[Stored data entries]

= Beginning of Section =

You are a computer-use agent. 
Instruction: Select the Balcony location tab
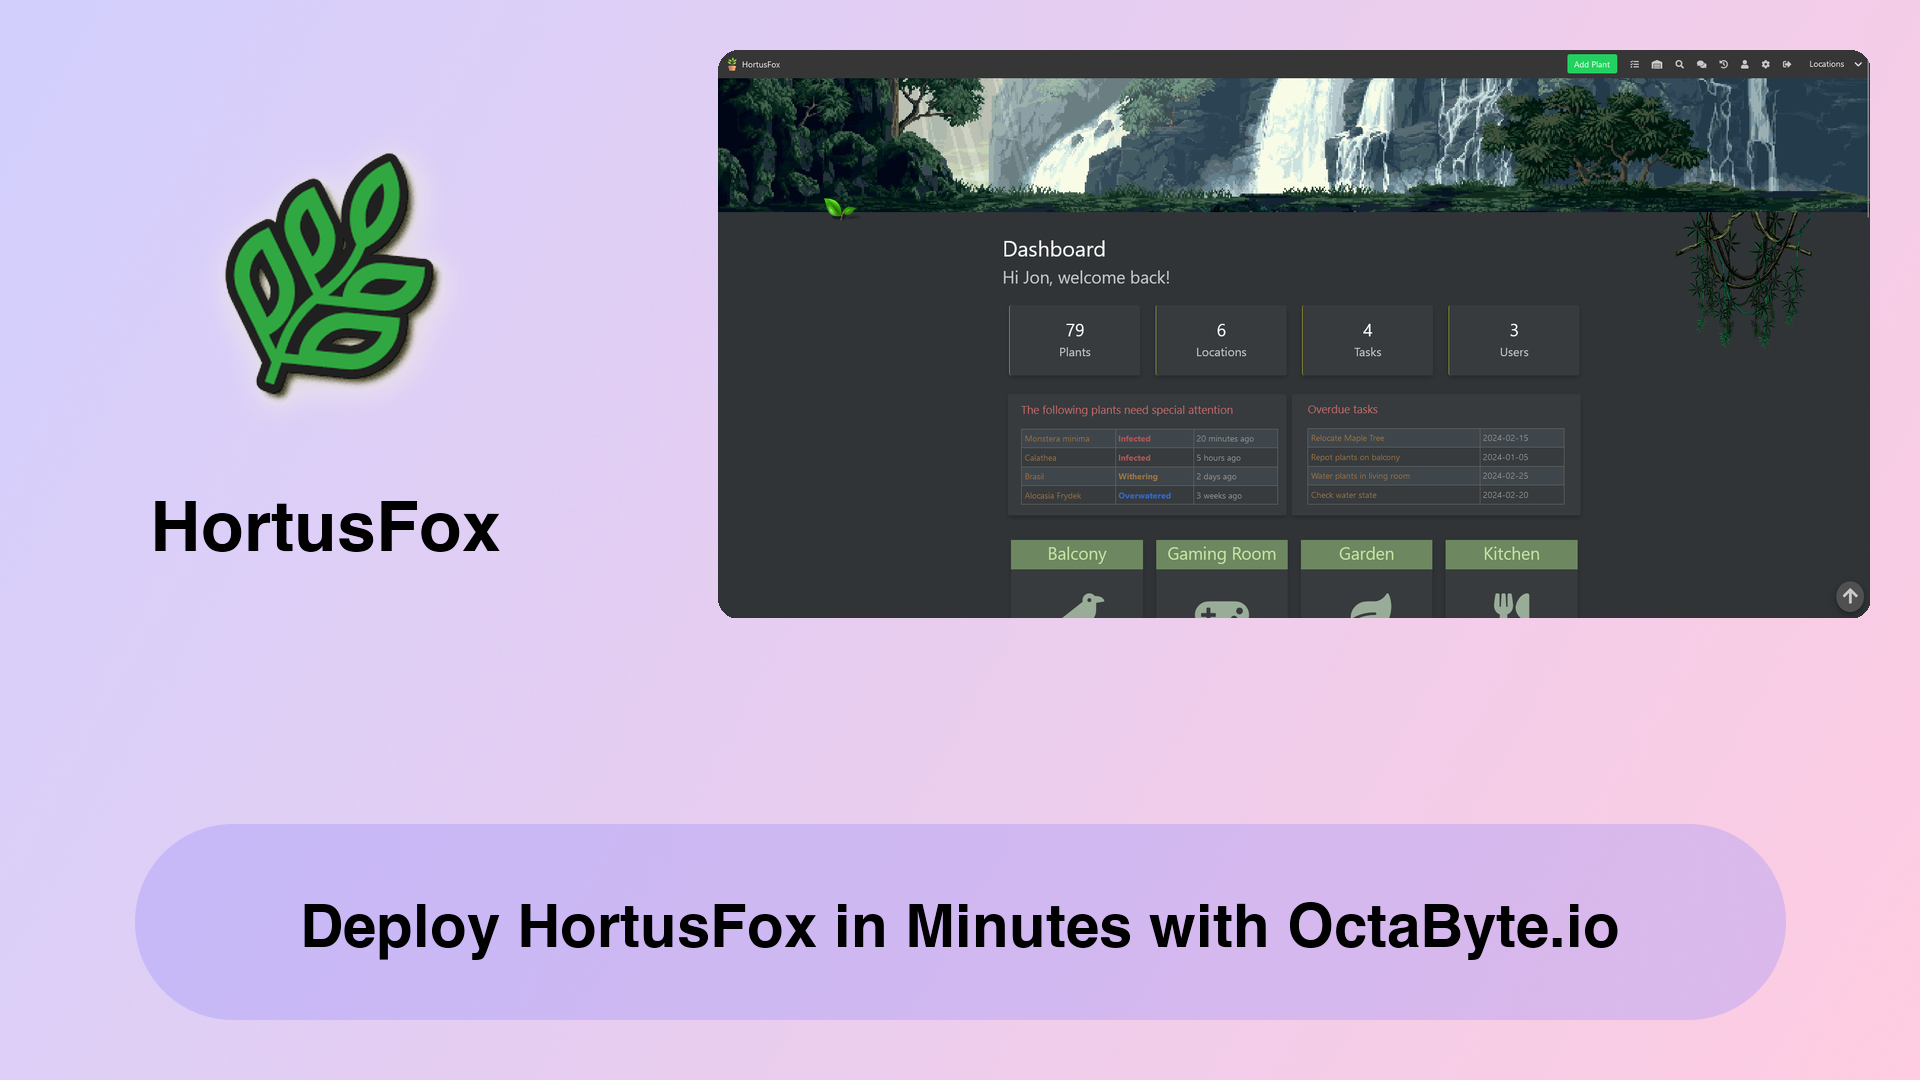1075,554
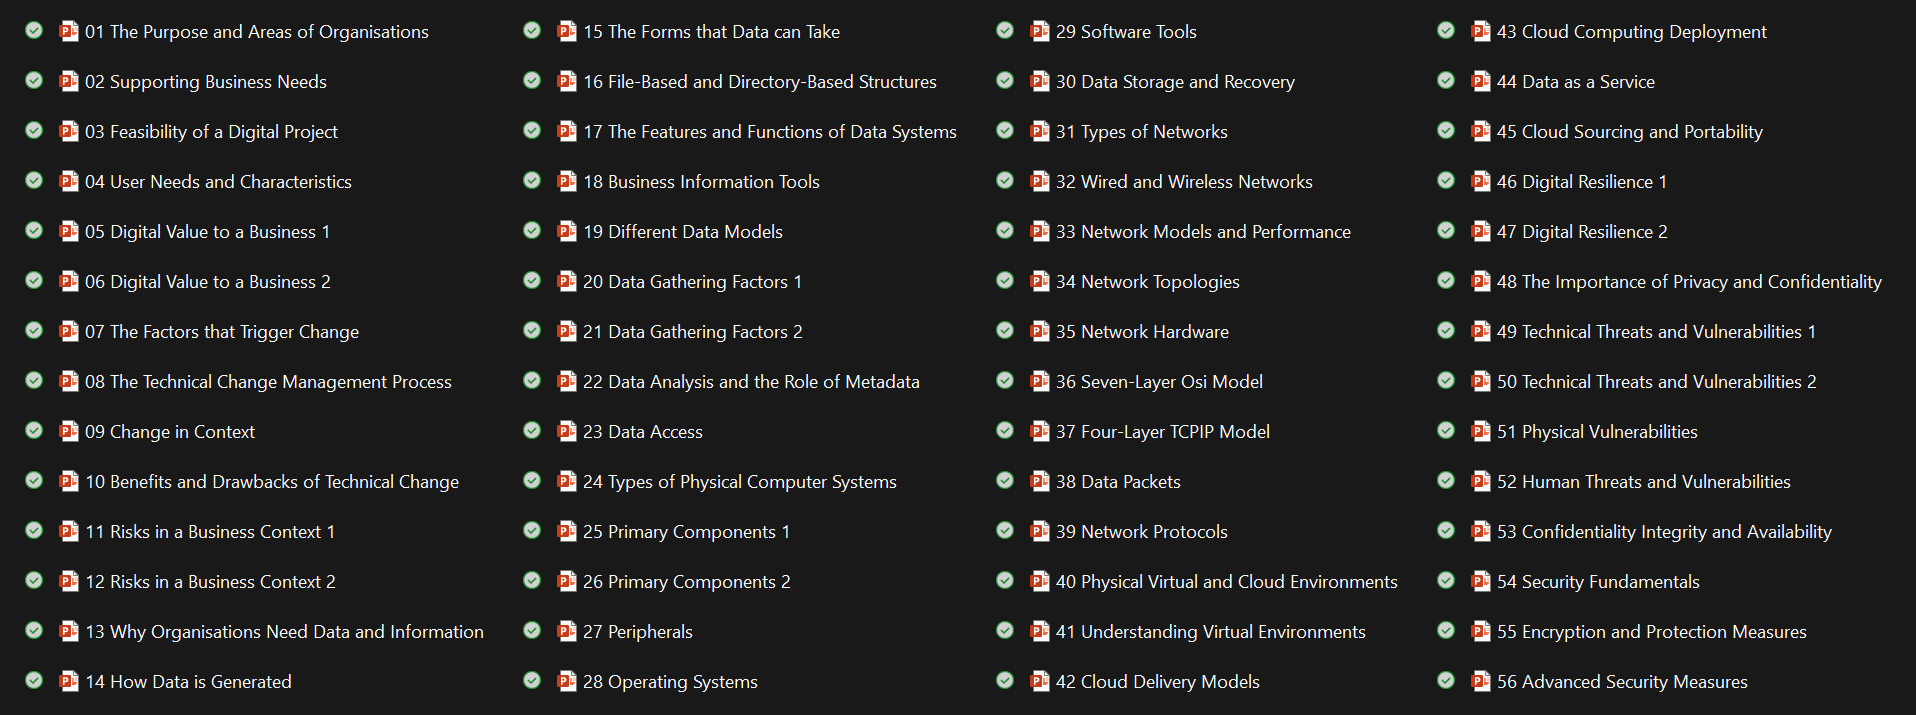
Task: Click the green sync badge for "28 Operating Systems"
Action: point(532,681)
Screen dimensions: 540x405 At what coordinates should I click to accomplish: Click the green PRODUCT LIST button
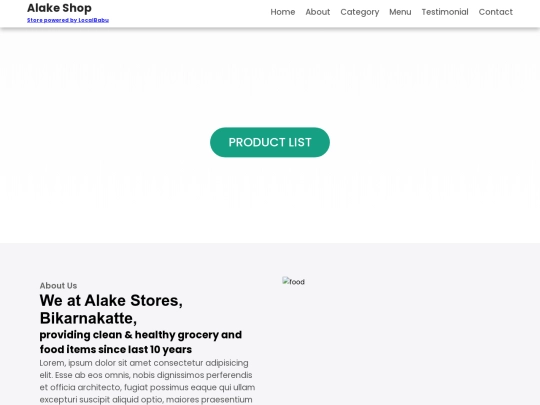tap(270, 142)
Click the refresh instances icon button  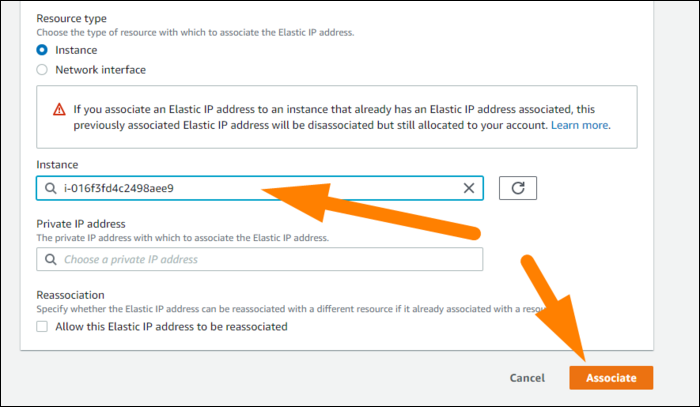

= End of Section =

Instructions for the task.
Transcribe the records in full and exactly. Pictures stay out.

Solution to this exercise.
You are a computer-use agent. 
Instruction: Select the Balcony location tab
1075,554
Task: Click the green sync badge for "28 Operating Systems"
Action: point(532,681)
Screen dimensions: 540x405 At what coordinates should I click to accomplish: Click the green PRODUCT LIST button
tap(270, 142)
Click the refresh instances icon button  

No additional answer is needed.